● Task statement: Pull out each line of the listing that contains the word "Open". Case matters.

● Material for the task:
# # # # # # #

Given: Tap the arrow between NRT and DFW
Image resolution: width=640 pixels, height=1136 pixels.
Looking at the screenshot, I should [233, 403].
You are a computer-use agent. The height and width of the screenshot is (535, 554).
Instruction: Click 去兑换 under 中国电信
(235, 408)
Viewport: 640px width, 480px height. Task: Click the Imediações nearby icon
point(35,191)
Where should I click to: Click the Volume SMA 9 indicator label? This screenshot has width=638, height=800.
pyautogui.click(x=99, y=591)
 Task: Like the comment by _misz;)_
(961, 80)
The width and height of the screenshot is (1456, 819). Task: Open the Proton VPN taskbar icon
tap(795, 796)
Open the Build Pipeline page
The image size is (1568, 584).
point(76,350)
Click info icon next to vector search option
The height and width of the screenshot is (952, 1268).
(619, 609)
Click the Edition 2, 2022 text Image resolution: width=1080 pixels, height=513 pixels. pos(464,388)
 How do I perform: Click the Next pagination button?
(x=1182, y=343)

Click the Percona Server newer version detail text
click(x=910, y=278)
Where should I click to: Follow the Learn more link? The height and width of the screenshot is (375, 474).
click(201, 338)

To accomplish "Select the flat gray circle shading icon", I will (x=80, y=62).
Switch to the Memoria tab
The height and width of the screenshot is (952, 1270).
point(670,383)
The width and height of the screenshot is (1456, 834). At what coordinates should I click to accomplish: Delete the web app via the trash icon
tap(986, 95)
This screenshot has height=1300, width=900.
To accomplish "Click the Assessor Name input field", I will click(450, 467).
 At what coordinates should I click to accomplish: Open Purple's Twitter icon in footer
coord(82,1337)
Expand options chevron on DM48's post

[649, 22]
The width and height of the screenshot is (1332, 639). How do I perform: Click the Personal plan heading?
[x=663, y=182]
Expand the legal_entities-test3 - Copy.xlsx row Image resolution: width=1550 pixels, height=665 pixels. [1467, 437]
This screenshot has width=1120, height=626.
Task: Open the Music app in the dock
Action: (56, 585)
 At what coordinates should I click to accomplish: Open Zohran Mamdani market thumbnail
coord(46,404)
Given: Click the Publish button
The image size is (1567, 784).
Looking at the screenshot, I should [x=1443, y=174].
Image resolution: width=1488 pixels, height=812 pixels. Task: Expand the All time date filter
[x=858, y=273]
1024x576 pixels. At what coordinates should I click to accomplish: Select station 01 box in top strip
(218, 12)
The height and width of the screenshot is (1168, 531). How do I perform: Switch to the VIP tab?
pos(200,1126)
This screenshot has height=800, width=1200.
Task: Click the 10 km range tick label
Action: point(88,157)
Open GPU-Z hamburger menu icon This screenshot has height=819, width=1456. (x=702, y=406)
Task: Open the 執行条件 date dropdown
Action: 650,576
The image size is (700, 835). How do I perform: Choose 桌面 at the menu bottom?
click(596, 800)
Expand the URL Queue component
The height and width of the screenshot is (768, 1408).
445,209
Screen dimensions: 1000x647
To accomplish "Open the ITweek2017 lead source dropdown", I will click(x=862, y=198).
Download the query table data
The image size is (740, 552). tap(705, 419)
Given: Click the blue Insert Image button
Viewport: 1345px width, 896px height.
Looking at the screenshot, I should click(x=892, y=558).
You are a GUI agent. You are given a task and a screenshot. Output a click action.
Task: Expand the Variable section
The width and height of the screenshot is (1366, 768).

# # # # # # #

● Written response:
The width and height of the screenshot is (1456, 819). Task: Open the Proton VPN taskbar icon
Open the Build Pipeline page
 At what coordinates should I click to accomplish: Open Purple's Twitter icon in footer
Task: Open the Music app in the dock
 At what coordinates should I click to accomplish: Open Zohran Mamdani market thumbnail
Open GPU-Z hamburger menu icon This screenshot has height=819, width=1456. (x=702, y=406)
Task: Open the 執行条件 date dropdown
To accomplish "Open the ITweek2017 lead source dropdown", I will click(x=862, y=198).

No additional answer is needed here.